Relation entraîneur-athlète : la clé de la performance ?

Wendy Millet

Psychologue / 

« Une poignée de main, un regard profond et décidé, ou une simple phrase d’encouragement. Ces gestes de votre entraîneur peuvent vous transcender de manière inconsidérée. Pourtant, n’est-ce pas souvent votre geôlier, votre bourreau, l’incarnation même de beaucoup de vos craintes ? Chaque relation est différente. Incomparable. À peine descriptible. » Ganesh Pedurand, ancien nageur en équipe de France.

Entraîneur-athlète. Cette relation fascine et intrigue tant par son unicité que par sa puissance. Elle est si forte que l'entraîneur est presque toujours décrit comme un ami, un proche et, dans certains cas, un père ou une mère. Michael Phelps et Bob Bowman, Tony Parker et Gregg Popovitch, Usain Bolt et Glen Mills… Les exemples de duo ne manquent pas pour illustrer l’ampleur de cette relation. En effet, quiconque s’intéresse au domaine sportif est témoin de l’importance du lien d’attachement qui se déploie entre l'entraîneur et l’athlète. Cependant, dans un contexte de nature professionnel où les enjeux sont parfois très importants, cette relation s’avère particulièrement difficile à organiser et à maintenir. Comment on peut la comprendre ? Qui sont l'entraîneur et le sportif ? Pourquoi chacun est capable de faire ressortir chez l’autre le pire comme le meilleur ?

Dans cet article je vais parler de la nature de cette relation, de l’ambivalence sentimentale et du rôle décisif de cette relation sur la performance.

 

La relation entraîneur-sportif : Qu’est-ce que c’est ? 

Cette dernière est avant tout une alliance, elle est une relation asymétrique entre deux individus. Complémentaires, le point crucial qui les lient est, avant tout, le fait qu’ils tendent tous deux vers la réalisation d’un objectif commun (ici la performance). Si je souhaitais simplifier cette relation je pourrais dire qu’elle s’apparente, en surface, à une relation maître-élève régie par la loi de l’offre et la demande. Cependant cette conception reviendrait à ignorer les composantes affectives qui organisent et sous-tendent cette relation car elle ne se limite presque jamais au domaine professionnel. Peut-on imaginer un entraîneur ne pas donner de son temps pour entraîner, appeler ou encore échanger avec son athlète en dehors des horaires consacrés à la pratique sportive ? Ou encore un sportif ne jamais sacrifier des heures de repos pour répondre présent à ces sollicitations ?

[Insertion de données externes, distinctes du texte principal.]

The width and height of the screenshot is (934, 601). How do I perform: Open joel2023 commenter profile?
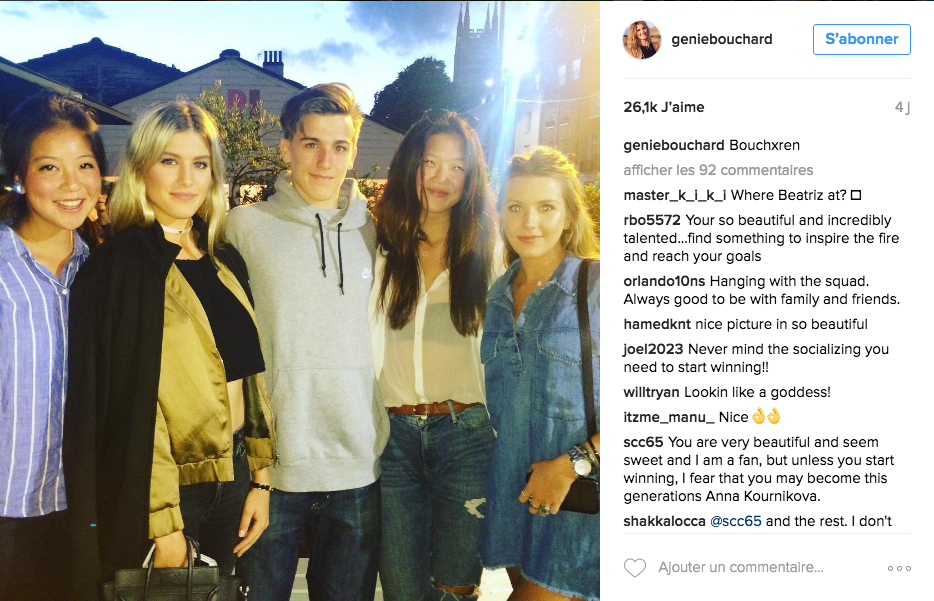[653, 349]
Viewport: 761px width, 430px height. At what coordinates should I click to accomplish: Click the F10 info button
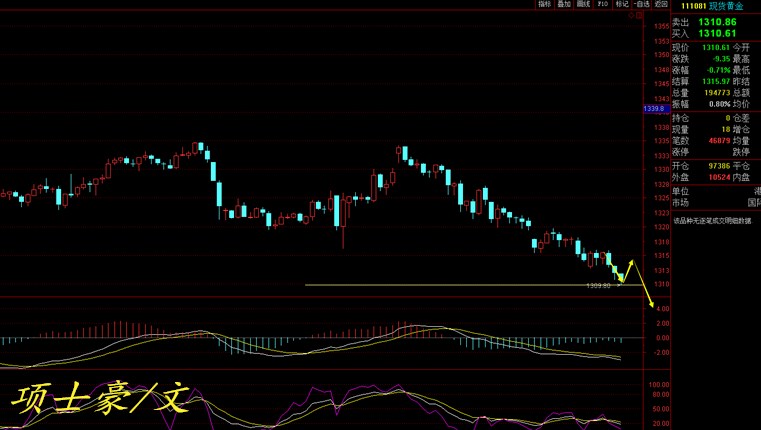(604, 4)
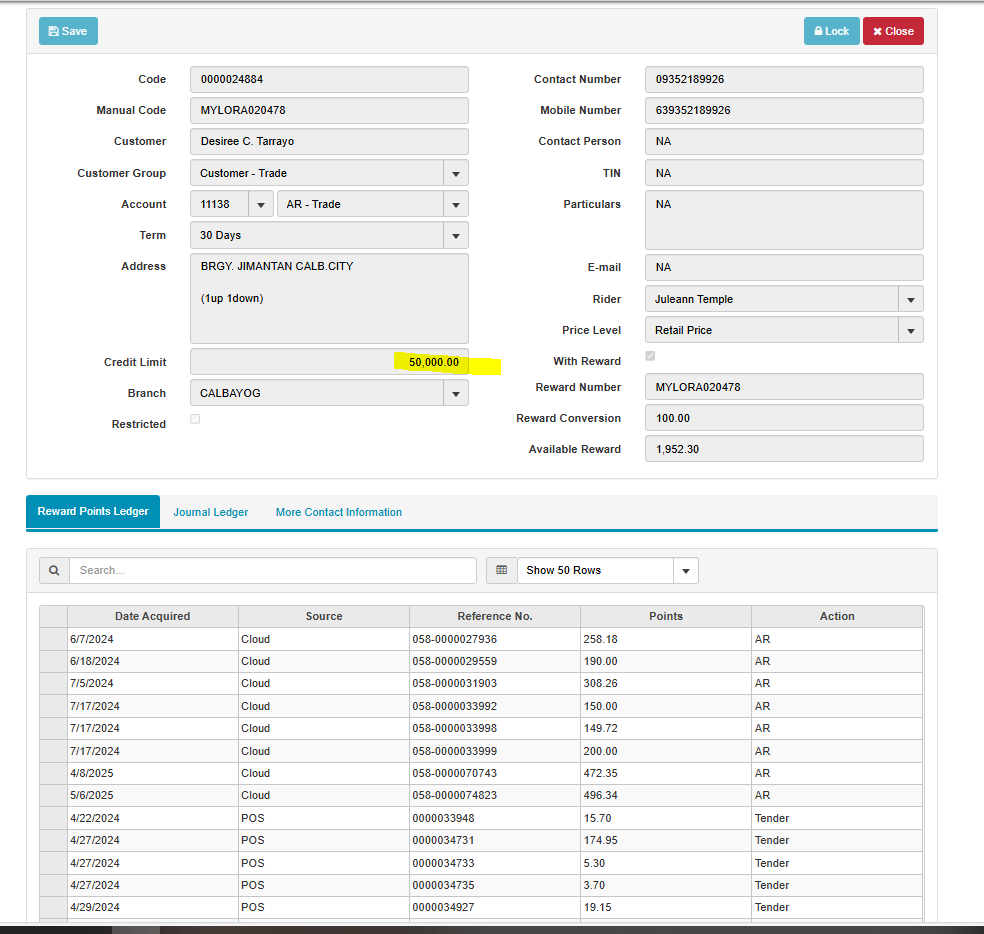984x934 pixels.
Task: Expand the Customer Group dropdown
Action: (x=455, y=173)
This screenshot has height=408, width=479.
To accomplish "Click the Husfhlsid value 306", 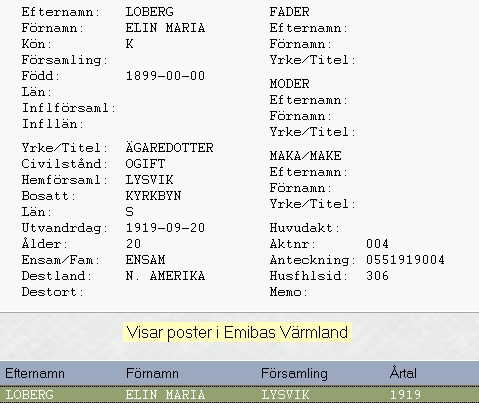I will 377,276.
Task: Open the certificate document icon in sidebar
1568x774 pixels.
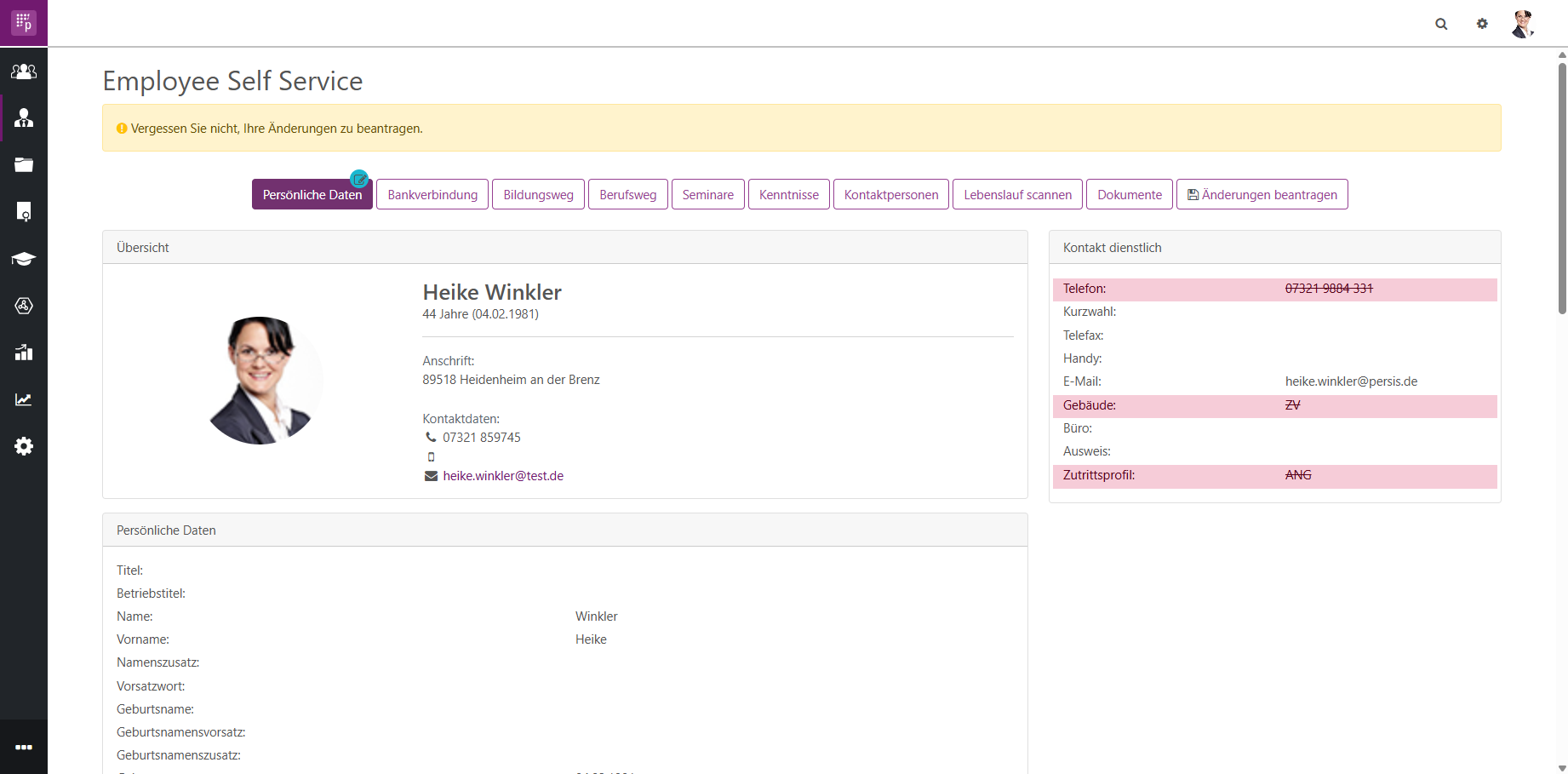Action: [24, 212]
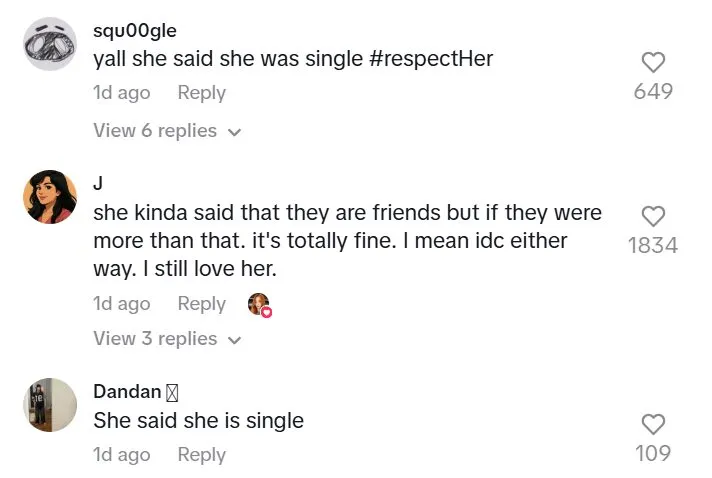Reply to J's comment

(201, 304)
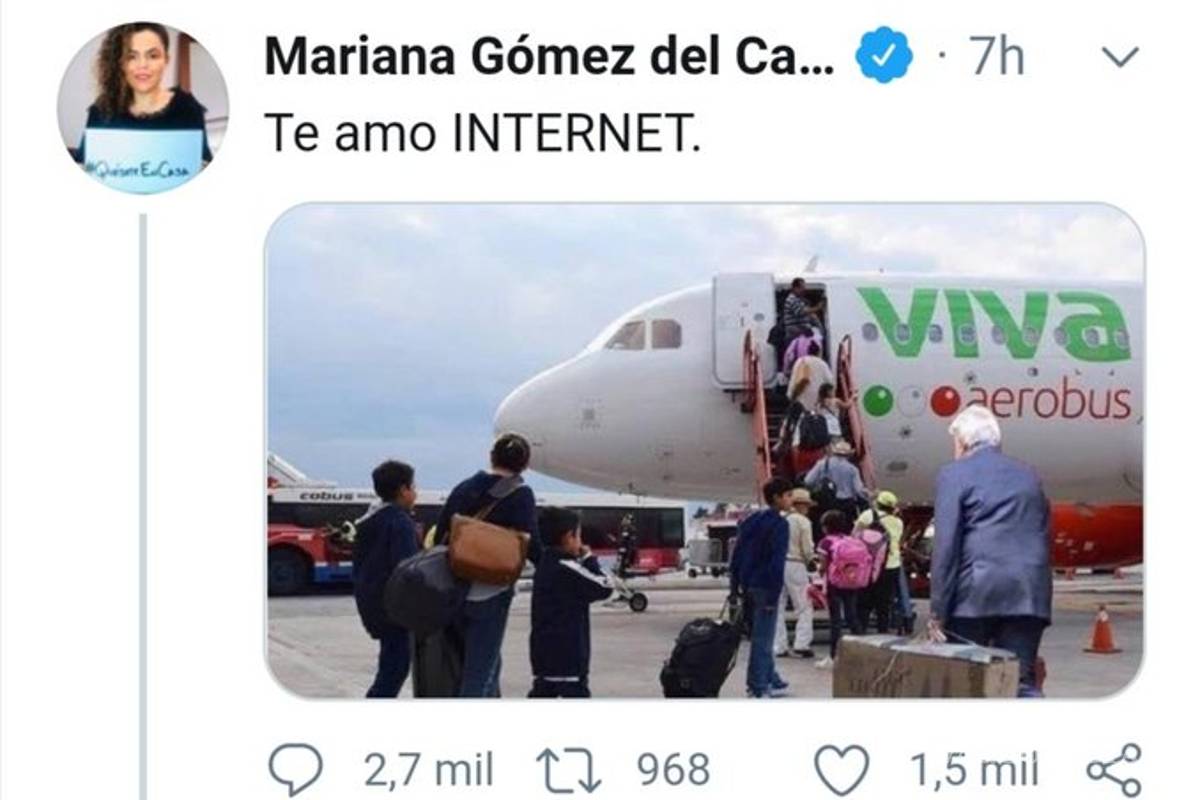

Le métier d'entraîneur est complexe et délicat. C’est littéralement l’art d'entraîner des sportifs, de communiquer des compétences, de dispenser d’une expertise. Il doit enseigner et contrôler les paramètres d’une tâche tout en prenant en compte le sujet et sa dimension humaine, ce qui équivaut à une perpétuelle recherche d’équilibre entre les compétences professionnelles et relationnelles. De plus, l'entraîneur est souvent dans une position d’engagement totale vis à vis de ses sportifs et de son métier.

Quant à l’athlète il pratique, dans la majorité des cas, son sport depuis tout petit. L’innocence du début de la pratique sportive se transforme au fil des années en un engagement passionné, une implication professionnelle et également en une marginalité sociale. Entraînements, compétitions, déplacements… Les sportifs font, parfois dès leur plus jeune âge, l’expérience des effets de la quête de performance. Ils vivent en décalé, en parallèle, ce qui les poussent à investir émotionnellement l'entraîneur et les coéquipiers qui viennent former une sorte de seconde famille.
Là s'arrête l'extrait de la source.